As for backcountry permits, since this is a popular place, you will need to plan ahead as the established wilderness area campgrounds fill up pretty quickly.  To apply for the permit you can find the permit on the Mount San Jacinto State Park website; fill out the Wilderness Permit Application online and submit by mail with $5.00/person.  Check or money order only, no cash.  Don’t forget when sending the permit to include a self-addressed stamped envelope for you to receive you approved permit.

*Note: no dogs allowed in the wilderness.

Directions: The trailhead we started at – Deer Springs Trailhead.  We picked up our permits at the San Jacinto Ranger Station in Idyllwild since we didn’t apply in advance and knew this wouldn’t be an issue as it was dead of winter. The park entrance is N on the 243 about 0.8 miles from the Ranger Station.
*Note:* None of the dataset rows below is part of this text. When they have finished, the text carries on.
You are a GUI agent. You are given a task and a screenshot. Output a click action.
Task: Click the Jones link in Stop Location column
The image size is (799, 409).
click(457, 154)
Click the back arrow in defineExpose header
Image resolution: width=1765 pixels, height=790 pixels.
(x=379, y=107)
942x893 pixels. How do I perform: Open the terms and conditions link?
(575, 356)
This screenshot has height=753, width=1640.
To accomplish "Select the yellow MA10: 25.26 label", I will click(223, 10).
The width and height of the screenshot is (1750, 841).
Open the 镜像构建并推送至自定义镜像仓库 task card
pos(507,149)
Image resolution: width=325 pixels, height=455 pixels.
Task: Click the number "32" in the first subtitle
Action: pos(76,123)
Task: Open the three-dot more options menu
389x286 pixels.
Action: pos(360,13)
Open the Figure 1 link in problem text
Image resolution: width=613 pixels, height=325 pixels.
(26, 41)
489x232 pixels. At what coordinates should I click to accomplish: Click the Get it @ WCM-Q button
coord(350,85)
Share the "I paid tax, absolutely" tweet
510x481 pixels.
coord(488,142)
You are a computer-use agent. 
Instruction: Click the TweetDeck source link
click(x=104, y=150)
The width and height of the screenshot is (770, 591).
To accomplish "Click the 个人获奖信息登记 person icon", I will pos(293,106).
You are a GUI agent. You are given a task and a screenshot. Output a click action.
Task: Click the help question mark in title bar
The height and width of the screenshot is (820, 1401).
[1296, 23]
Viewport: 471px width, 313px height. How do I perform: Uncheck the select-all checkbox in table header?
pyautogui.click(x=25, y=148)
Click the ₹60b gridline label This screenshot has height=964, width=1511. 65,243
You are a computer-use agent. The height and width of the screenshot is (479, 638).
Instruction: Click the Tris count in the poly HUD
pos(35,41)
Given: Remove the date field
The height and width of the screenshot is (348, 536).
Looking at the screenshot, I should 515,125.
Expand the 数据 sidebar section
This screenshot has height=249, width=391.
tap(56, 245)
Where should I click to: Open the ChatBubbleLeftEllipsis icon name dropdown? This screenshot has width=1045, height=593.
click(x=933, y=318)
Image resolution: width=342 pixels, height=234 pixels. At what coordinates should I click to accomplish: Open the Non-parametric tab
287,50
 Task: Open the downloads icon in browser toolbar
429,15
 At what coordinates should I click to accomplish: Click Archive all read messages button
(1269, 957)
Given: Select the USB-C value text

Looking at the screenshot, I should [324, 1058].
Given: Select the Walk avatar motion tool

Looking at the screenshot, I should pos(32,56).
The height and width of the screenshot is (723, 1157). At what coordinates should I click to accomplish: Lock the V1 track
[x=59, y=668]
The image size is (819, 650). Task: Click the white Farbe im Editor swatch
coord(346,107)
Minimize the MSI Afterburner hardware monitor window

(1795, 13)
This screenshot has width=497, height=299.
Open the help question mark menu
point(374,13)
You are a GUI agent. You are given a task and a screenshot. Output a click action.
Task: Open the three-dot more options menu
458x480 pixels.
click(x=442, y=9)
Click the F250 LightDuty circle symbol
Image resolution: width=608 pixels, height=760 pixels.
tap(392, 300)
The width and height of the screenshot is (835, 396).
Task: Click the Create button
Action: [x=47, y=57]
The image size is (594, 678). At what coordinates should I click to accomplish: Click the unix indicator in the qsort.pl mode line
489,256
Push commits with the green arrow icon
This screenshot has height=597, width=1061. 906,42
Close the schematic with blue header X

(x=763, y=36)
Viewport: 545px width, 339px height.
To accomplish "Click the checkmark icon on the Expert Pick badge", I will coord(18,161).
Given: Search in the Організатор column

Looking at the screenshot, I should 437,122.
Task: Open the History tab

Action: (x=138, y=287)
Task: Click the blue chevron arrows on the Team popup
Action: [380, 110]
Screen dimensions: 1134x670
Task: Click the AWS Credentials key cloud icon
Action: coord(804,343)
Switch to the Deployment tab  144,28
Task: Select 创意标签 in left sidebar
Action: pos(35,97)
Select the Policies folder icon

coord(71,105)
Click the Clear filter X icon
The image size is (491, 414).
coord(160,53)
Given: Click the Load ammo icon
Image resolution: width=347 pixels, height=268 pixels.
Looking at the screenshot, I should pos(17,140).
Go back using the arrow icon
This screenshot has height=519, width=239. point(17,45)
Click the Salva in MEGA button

Since this trail is a 5,000 foot climb, you will definitely experience different types of weather varying from 80 to 30 degrees easily during the winter.  Make sure you check the weather and plan packing appropriately.

Idyllwild ~ 5,318 feet

San Jacinto Peak ~10,500 feet

Maps, Books and Gear Recommendations

Hike Stats

Day 1

Day 2


It was time to get serious about our training for the John Muir Trail. First of 3 big mountains in Southern California were to be tackled, Mount San Jacinto to begin with.  Since no doggies are allowed, we dropped puppy off at my sisters house early around 5:00am. Before you head up, you need to make sure you pick up your permit or have it. In our case since it was off season we headed to Idyllwild just a mile passed the trailhead where we were to begin. Filled out a self issued overnight wilderness permit at the headquarters, as the time we arrived the office was closed.

We began at Deer Springs Trailhead which took about 5 minutes to drive from the ranger station.  There is no warm up for this hike, it goes straight uphill from the beginning; hence using this as a training hike.

The weather difference from where we started and where we ended up was almost a 50 degree difference. On the way up I passed by a group and there was a girl that had a cardboard sign of Mt. San Jacinto Peak on it and I just randomly blurted out that was a good idea.  She then followed with are you headed up there?  Do you want to take it?  And proceeded to give it to me.  I thanked her, put it on my pack and trotted on.  Cool moment 🙂

Reaching camps

Once we got up to Round Valley, the camp spots were mostly covered in snow and didn’t look inviting.  Instead, we skirted straight up to get close to the summit.  It got very cold and windy and we decided that we would just get up in the morning the next day to summit without our full packs for sunrise.   When we made the decision we had our eyes on a small open area no ice/snow that was perfect to put up our tent.  There was no water source the entire way other than fresh snow, hence the reason we situated ourselves near a big patch or more.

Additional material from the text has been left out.